Sunday, 8 December 2024

Subservience (S.K. Dale, 2024)

 

In the near furure, humans are being replaced by lifelike androids, not just at work but increasingly at home too. Sound familiar? Yes. it's an American film version of the British TV series Humans, which was itself a remake of the Swedish Äkta människor. As is usually the case with U.S. rip-offs of foreign source material, the subtleties have been erased and what was a fairly complex examination of the theme of artificial intelligence and what constitutes actual sentient life has been turned into a thriller that goes all the way to a slasher final chapter.  Megan Fox does actually prove good casting for once, already being self-confessedly artificial as a screen persona, as the domestic servant android who reprograms herself and becomes jealous in a Star Trek "what is this thing you humans call love?" manner, and then full-blown homicidal, of course. But that's all there is, a plastic simulacrum of an idea.

3/10 

Mrs. Harris Goes to Paris (Anthony Fabian, 2022)

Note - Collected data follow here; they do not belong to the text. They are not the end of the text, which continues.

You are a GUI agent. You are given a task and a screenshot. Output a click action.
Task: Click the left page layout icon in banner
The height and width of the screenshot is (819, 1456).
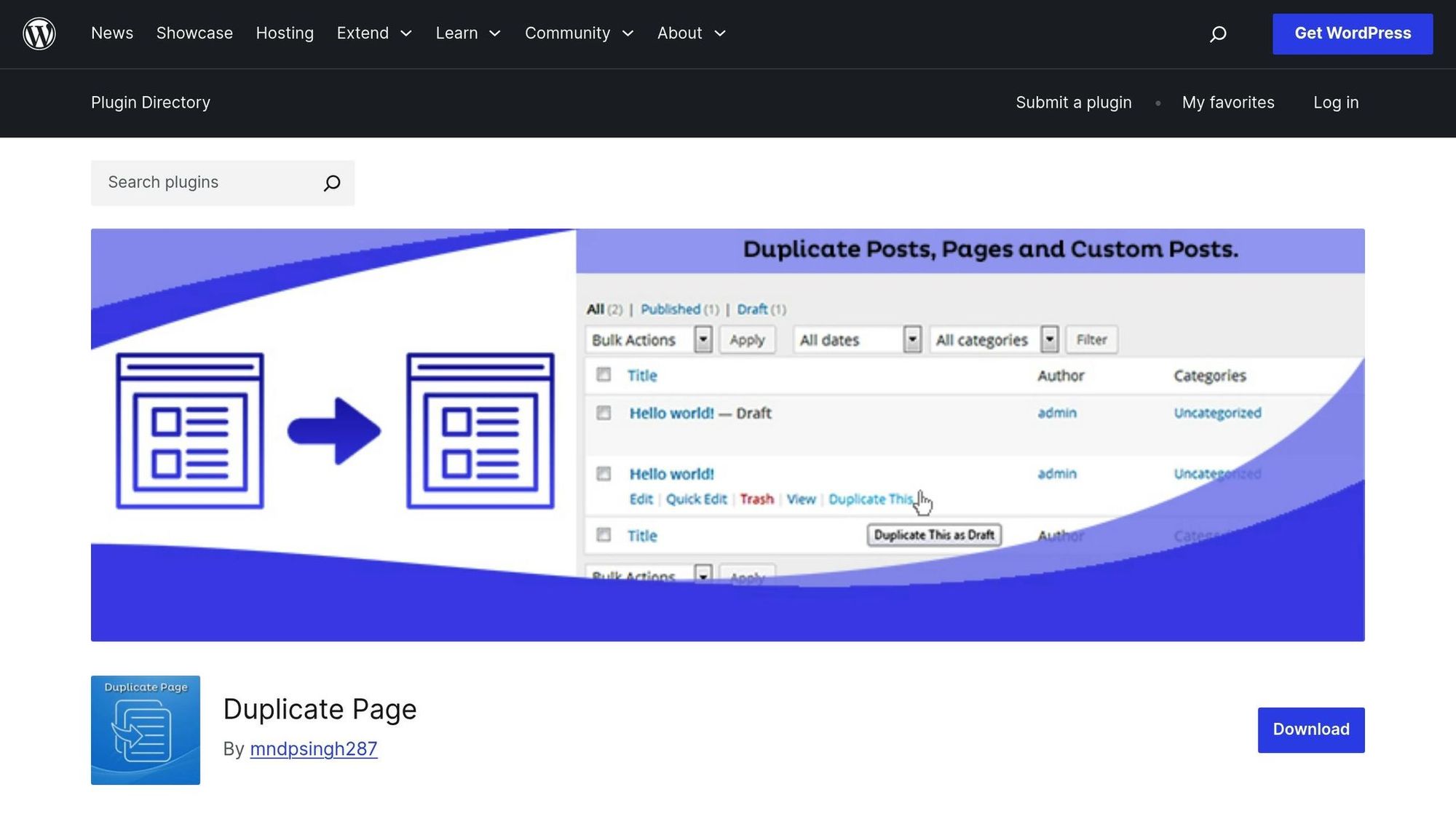(x=190, y=431)
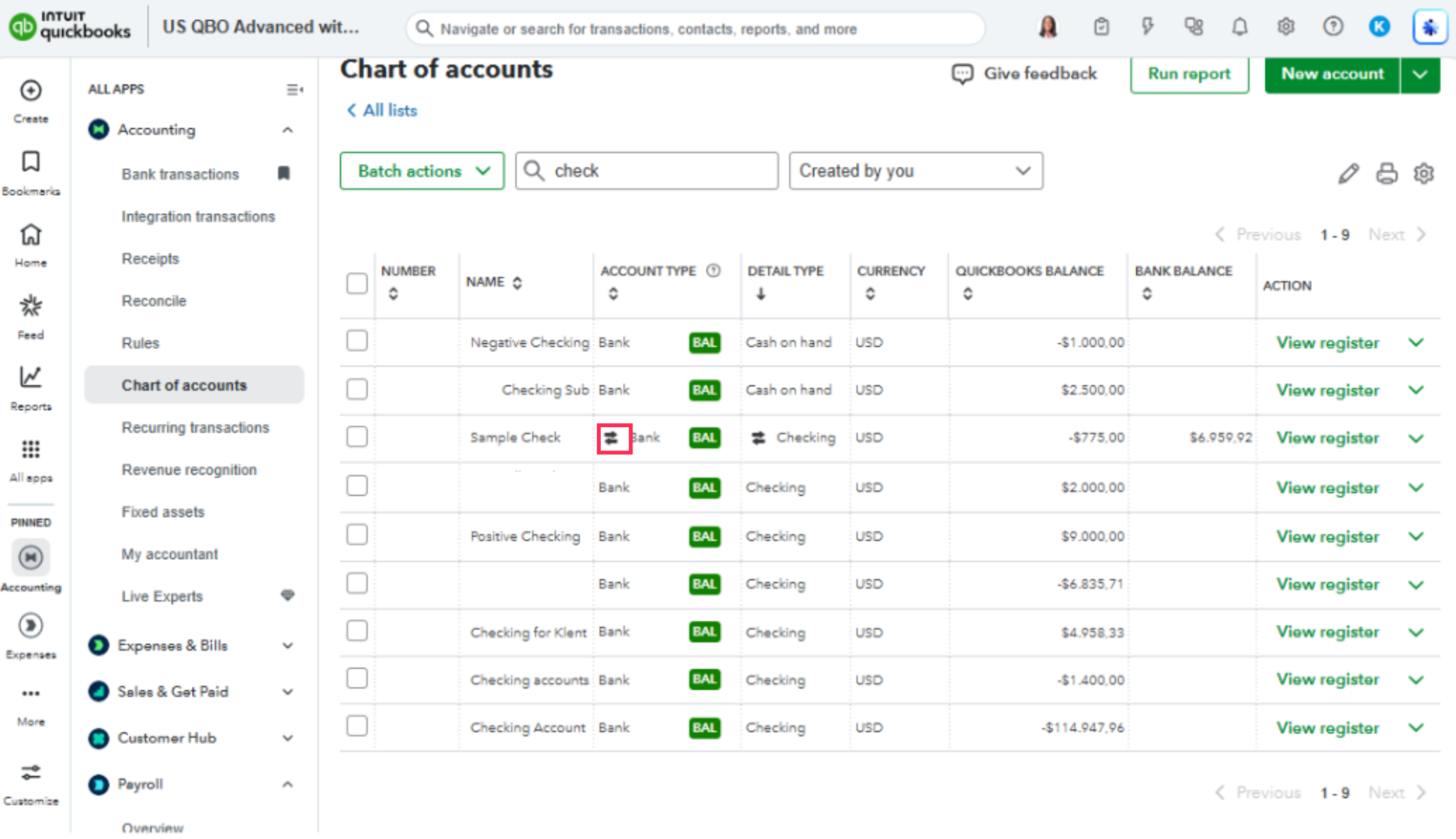Expand the Created by you filter
The image size is (1456, 839).
pos(915,171)
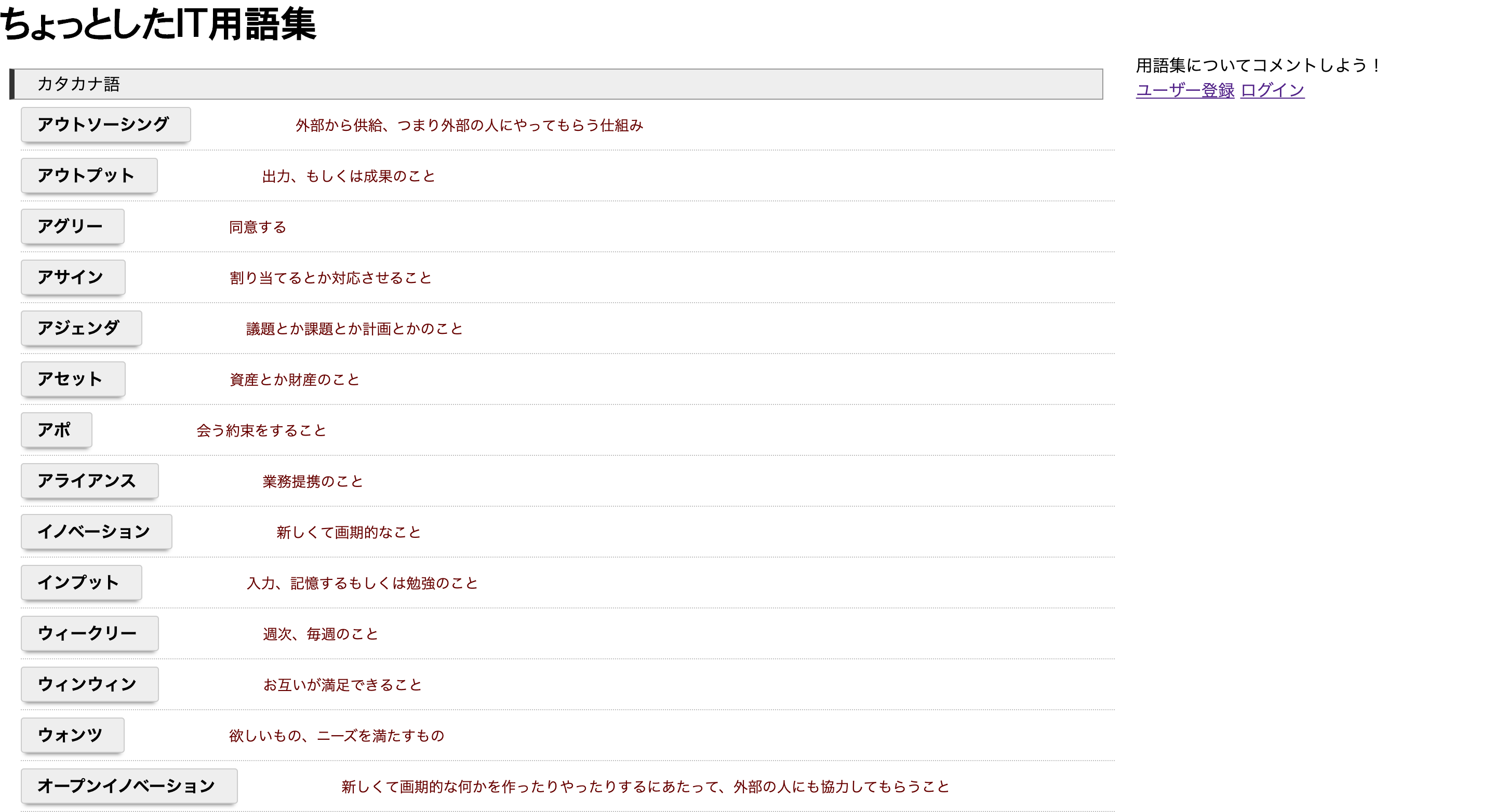The image size is (1495, 812).
Task: Open the ウォンツ glossary entry
Action: (x=72, y=736)
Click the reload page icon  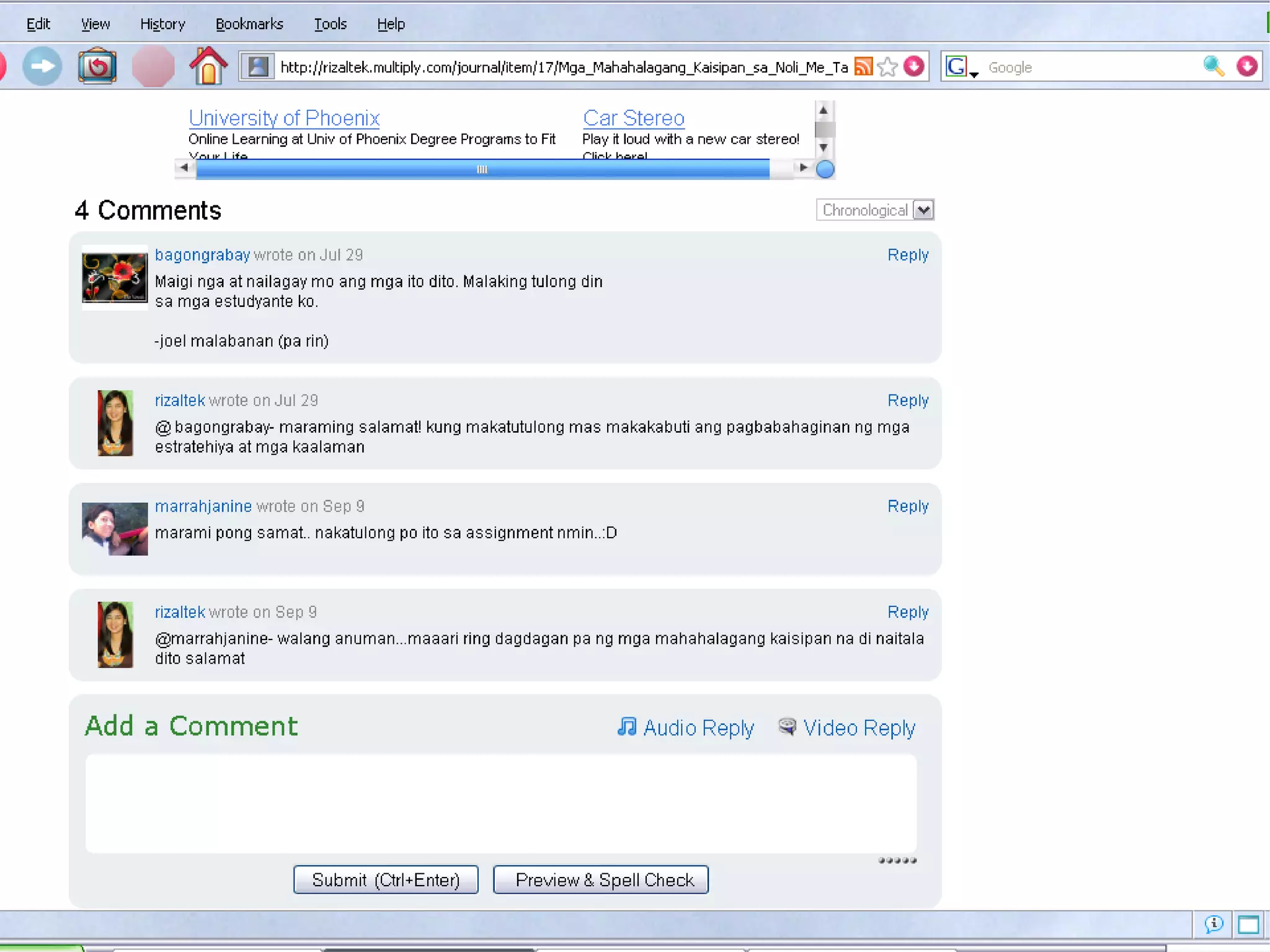coord(97,66)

A film straight out of yesteryear, Mrs. Harris Goes to Paris sets its stall up as a feelgood comedy with just a slight edge. The ever-dependable Lesley Manville plays Mrs. Harris, a widowed cleaner for the rich in the London of 1957, with no small aplomb. She is endlessly optimistic and trusting and puts up with no end of classist snobbery, both from her English clients and from the haughty director of Christian Dior (a role that fits Isabelle Huppert like a glove), once she has got to Paris to buy the dress of her dreams with the aid of an unexpected windfall after a succession of self-inflicted mishaps.
It is a sugary concoction, the events improbable and Paris a fantastical picture postcard, all clearly aimed at appealing to telescopic tourists, particularly American ones. But it's impossible to avoid rooting for Manville's feisty underdog and coming away smiling.

7/10

Monday, 2 December 2024

Get Duked! (Ninian Doff, 2019)


Three miscreant teenagers, joined by a well-behaved fourth, are taken by their teacher to the Hinghlands to complete the Duke of Edinburgh Award challenge of a two-day trek. They immediately prove utterly clueless in the wilderness environment and things get a lot worse very quickly when a toff in a mask starts hunting them as 'vermin to be culled' with a rifle. In their flight they come across local farmers who improbably declare the boy with rapper aspirations a star and help them chase off the murderous aristocrats.
Plenty of hash and magic mushrooms are consumed along the way, resulting in long tripped-out sequences and the local police, only after a notorious bread thief, have little inkling of what's actually going on. The humour and class satire are broad, to put it mildly, but its total irreverence just about saves it from being utterly disposable, as does Eddie Izzard's OTT performance as the psycho duke with the gun. It's unsophisticated but trashily diverting fare.

5/10

Sunday, 1 December 2024

Death on the Nile (Kenneth Branagh, 2022)


Branagh's playing around at being Poirot would always get a second go, and so here it is. What it does do dfferently from the Peter Ustinov classic is creating a preamble to explain the passengers on the boat and Poirot himself, as a damaged WWI veteran who has to solve multiple murders. No real changes to the 1978 version then, but at least it comes up with a decent cast (including, quite oddly, French and Saunders). The faked Egyptian setting doesn't get much of a look in, but Agatha Christie wasn't ever too concerned with that, so the film is just dutifully following the source text. The director could do with moving away from remakes, though, since while he does the job competently enough, a good part of the audience already knows what's going to happen and this rather takes away the key selling point of a whodunit.